This story borrows characters from Arthurian and Welsh legends, adds in some elves, and renames the Roman Empire "The Divine Empire". In this version, Arthur is the First Warrior of a tribe of Gaels, and they depart the island of Erin (it means "Ireland" in Gaelic) and head over Albion (England) to live in the castle of Avalon (which happens to be staffed by house elves who look like maids).

The action takes off when some evil dudes resurrect the Demon King Arawn. Turns out he's a hottie, and Arthur's sister Riannon offers to marry him. Arawn picks up a new wife for (roughly) three episodes in a row, but that plotline is quickly dropped (and rarely referenced) in favor of some really swell sword and sorcery adventuring.

Morgan, Second Warrior of the tribe, is pretty ridiculous, while still being a very likeable character. She's a bit of a savage, wears only a loincloth, and is an extremely high level archer. I like that she's a fierce, hard-drinking warrior chick, so much so that I'm willing to tolerate the extremes the animators went to in order to carefully draw her under-boob bouncing.

·····

Summarize the review of this Arthurian fantasy story in two sentences. The listing that comes next is taken from a separate source.

▸ AVAILABLE DATA

·····

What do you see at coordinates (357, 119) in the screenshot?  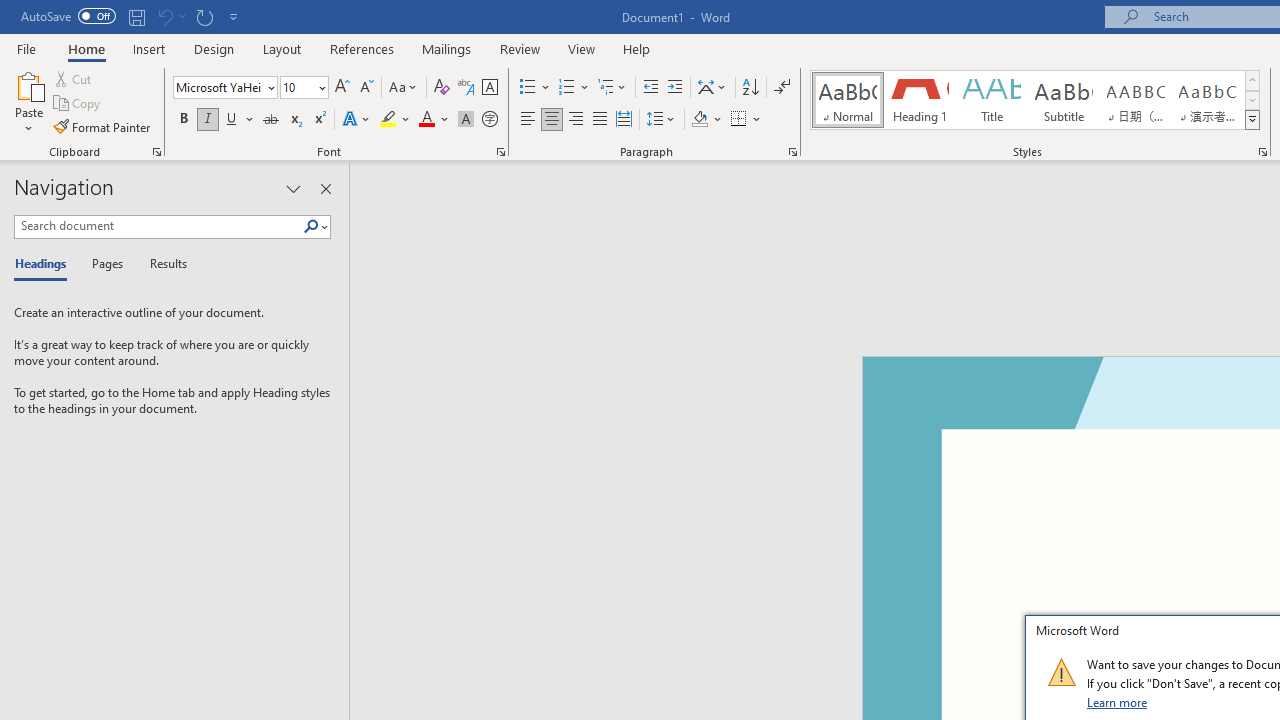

·····

▸ EXERCISE ANSWER
The story mixes Arthurian and Welsh legend with elves and a renamed Roman Empire, making Arthur the First Warrior of a Gaelic tribe that leaves Erin for Albion to live in the castle of Avalon, which is staffed by house elves. After villains resurrect the Demon King Arawn, a short-lived plotline about his taking wives gives way to sword and sorcery adventure, and the reviewer likes the fierce, hard-drinking archer Morgan enough to tolerate the extremes the animators went to in drawing her.